◆ RECORDS SHOWN
======
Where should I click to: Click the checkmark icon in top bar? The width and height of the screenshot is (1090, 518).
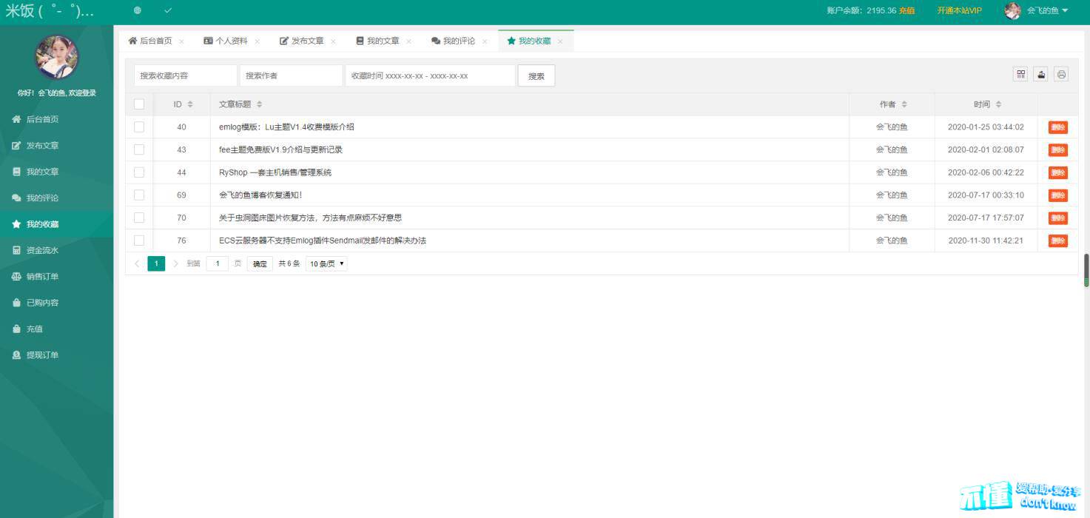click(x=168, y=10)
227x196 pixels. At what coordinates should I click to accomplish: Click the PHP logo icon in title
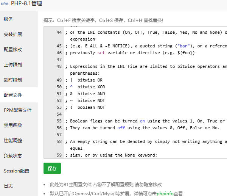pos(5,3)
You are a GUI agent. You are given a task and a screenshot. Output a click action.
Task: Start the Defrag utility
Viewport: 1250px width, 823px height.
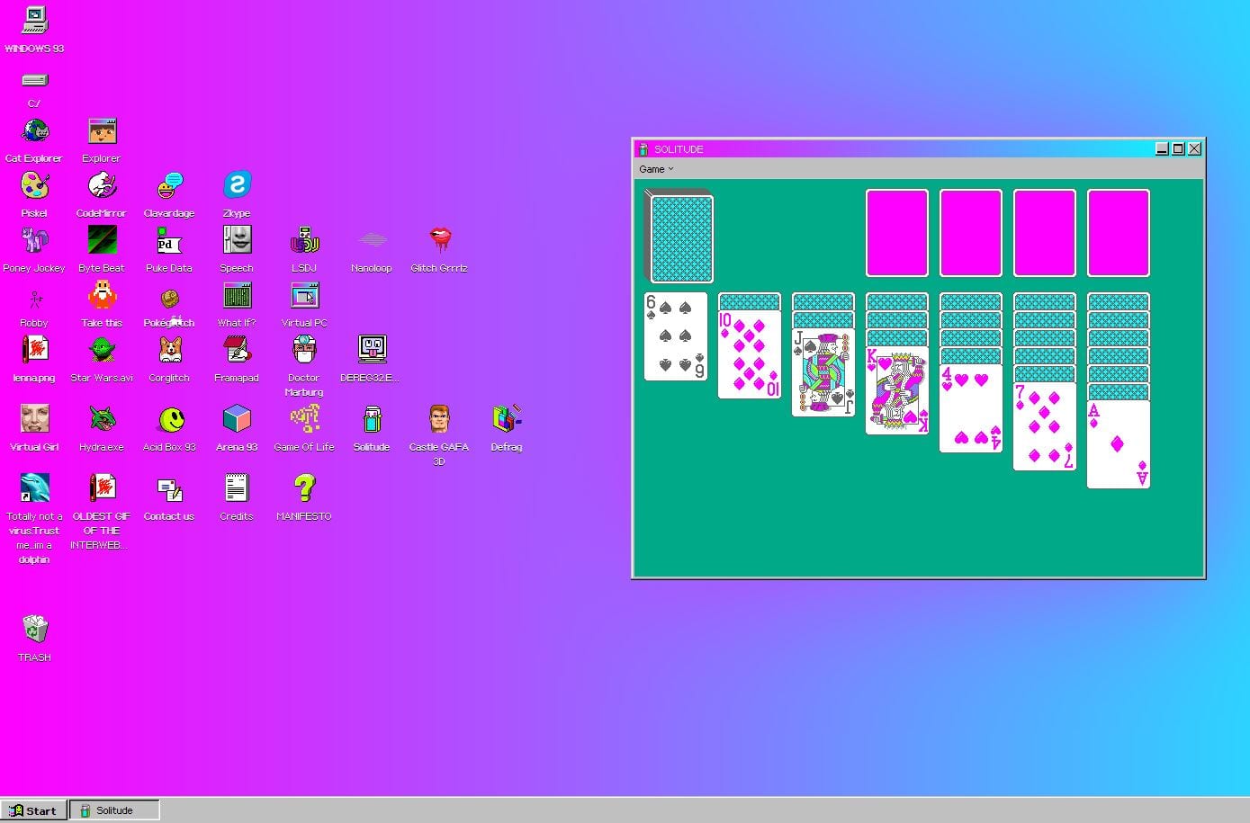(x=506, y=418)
======
◆ DO THIS
Resize the click coordinates in the answers by multiplying each one by 1.35 and rounding to whole numbers, halves up, then give all the records again with their requests included. Leave the pictures out of the answer.

◆ COMPLETE OUTPUT
Where should I click to: Click the checkmark icon in top bar? The width and height of the screenshot is (1090, 518).
click(x=227, y=14)
227x196 pixels. At what coordinates should I click to accomplish: Click the PHP logo icon in title
pos(7,4)
You are a GUI agent. You are given a task and a screenshot. Output a click action.
Task: Start the Defrag utility
Viewport: 1250px width, 823px height.
(x=683, y=564)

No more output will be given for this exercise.